The article quoted below started by making a reasonable argument that the income level at which Social Security benefits become taxable should be indexed for inflation.
Then the article descends into nonsense. What you pay in payroll taxes has nothing to due with the benefits you collect. Also:
- Social Security is far more than a retirement program. It provides survivor and disability benefits for which many recipients have not paid a penny in taxes
- At the 50% level you are effectively paying income taxes on the employer portion of funding, just like you would pay income taxes on 100% of an employer funded pension
- You did not pay payroll taxes on the employer-paid taxes used to fund Social Security
- The higher taxable amount of 85% is not a racket. The tax on the amount between 50% and 85% goes to funding Medicare
- Trust money is not invested like normal pension money. So what? Participants in a pension plan have no control over the investments and, like Social Security, the benefit is based on a formula, not the assets in the trust. The trust earns an effective interest rate consistent with current markets. The argument that investing a portion of the SS trust in the stock market would help the trust has validity, but would not affect the individual in any case.
The argument for taxing 50% of benefits has at least a modicum of logic to it.

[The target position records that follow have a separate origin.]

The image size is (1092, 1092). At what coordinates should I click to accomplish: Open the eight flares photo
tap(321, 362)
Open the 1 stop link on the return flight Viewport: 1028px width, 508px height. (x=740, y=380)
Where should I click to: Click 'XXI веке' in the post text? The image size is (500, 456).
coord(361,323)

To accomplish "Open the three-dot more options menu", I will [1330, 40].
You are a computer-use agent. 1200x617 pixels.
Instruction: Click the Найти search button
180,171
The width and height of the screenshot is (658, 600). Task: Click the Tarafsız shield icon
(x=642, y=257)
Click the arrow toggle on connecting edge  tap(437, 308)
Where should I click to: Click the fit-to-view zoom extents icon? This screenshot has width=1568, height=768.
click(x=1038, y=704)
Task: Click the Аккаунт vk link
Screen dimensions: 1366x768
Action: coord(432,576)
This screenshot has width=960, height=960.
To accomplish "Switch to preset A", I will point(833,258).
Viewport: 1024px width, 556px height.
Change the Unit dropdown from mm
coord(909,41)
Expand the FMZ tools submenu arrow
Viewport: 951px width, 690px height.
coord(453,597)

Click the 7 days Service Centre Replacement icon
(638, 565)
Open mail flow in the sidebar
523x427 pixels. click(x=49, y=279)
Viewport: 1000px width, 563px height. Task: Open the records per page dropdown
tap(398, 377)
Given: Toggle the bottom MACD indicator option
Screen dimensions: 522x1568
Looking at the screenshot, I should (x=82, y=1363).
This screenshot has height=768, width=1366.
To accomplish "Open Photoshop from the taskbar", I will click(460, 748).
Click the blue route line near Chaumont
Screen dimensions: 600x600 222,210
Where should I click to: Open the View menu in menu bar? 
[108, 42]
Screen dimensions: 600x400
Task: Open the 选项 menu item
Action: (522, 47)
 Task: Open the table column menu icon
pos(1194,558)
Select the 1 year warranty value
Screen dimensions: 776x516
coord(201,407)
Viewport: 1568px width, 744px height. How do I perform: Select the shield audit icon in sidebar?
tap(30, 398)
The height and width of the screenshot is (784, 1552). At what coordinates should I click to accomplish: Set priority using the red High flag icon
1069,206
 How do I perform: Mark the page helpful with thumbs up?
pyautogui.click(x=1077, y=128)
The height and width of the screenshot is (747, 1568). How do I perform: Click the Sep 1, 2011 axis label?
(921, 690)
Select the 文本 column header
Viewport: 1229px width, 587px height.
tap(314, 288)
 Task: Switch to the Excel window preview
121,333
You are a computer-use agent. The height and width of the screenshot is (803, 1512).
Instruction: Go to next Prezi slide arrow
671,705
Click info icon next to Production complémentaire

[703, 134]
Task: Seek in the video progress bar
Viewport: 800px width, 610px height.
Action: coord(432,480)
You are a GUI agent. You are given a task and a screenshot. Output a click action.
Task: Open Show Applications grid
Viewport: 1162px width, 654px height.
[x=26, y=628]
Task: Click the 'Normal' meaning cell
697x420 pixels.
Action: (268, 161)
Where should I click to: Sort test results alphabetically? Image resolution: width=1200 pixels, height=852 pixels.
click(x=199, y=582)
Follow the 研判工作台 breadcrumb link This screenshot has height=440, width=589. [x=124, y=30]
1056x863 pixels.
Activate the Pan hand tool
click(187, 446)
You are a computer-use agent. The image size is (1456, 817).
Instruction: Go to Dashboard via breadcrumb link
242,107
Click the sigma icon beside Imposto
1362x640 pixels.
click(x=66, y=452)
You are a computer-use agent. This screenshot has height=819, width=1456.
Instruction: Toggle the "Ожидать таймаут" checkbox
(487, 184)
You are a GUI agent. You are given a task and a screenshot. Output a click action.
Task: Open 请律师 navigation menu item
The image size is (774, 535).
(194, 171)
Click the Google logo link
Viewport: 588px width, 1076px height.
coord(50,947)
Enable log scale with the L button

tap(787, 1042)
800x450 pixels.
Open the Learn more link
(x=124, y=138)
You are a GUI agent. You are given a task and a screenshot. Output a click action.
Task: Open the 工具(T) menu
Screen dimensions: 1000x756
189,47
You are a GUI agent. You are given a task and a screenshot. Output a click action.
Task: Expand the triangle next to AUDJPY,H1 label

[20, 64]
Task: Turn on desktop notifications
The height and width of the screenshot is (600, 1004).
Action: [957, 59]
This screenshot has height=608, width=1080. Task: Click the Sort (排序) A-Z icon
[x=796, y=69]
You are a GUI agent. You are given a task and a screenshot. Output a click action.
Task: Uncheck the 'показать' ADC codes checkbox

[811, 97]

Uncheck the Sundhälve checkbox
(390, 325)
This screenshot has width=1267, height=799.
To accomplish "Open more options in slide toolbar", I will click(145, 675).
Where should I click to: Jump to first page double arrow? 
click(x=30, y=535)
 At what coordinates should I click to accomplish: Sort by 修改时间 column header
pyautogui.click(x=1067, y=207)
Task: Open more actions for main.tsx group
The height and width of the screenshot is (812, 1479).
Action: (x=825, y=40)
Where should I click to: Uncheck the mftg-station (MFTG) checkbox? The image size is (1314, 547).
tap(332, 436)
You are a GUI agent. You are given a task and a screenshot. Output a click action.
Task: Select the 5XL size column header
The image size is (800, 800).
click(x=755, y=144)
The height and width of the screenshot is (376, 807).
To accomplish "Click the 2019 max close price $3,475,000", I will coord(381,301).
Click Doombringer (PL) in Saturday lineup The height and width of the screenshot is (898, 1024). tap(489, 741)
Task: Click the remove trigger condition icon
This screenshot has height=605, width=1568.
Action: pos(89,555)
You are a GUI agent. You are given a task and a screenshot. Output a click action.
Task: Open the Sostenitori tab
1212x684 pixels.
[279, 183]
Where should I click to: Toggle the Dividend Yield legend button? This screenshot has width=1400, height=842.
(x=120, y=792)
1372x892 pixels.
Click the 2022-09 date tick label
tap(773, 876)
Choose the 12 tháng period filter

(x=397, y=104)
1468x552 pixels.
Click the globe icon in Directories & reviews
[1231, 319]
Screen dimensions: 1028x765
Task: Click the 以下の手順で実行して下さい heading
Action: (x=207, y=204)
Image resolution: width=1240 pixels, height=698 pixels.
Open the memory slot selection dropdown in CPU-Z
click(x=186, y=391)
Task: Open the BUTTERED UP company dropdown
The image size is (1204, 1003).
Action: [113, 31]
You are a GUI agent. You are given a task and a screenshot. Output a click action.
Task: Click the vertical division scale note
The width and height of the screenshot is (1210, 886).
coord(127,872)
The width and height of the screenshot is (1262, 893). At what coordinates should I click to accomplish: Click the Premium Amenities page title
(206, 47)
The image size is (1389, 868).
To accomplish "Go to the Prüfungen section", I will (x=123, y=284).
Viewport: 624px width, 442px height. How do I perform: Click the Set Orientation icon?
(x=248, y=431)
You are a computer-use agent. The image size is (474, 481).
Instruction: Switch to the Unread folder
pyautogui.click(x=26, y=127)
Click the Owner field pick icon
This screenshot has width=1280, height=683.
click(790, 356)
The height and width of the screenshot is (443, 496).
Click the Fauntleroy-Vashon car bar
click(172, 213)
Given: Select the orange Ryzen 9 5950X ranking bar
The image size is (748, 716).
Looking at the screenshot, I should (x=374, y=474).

Your employer technically pays half your Social Security contributions, and they can deduct that cost against their corporate income tax. But that’s 50%, not 85%, so the higher rate is simply a racket.
Furthermore, when you think about it, even taxing 50% of benefits is an outrage. It means that you are effectively paying some of your employer’s corporate income tax.Marketwatch
The Social Security tax is a scandal sitting in plain sight. It is a stealth tax levied on middle-income seniors that was not supposed to hit them. And it is an egregious example of double taxation, because the people paying tax on the benefits also paid tax on the money they put into the system.
While your money is sitting in the trust fund it isn’t invested like normal pension money. Instead it is lent to Uncle Sam at low rates of interest so he can use it for government spending.MarketWatch
These kinds of “opinion” articles should be based on facts. This one is not.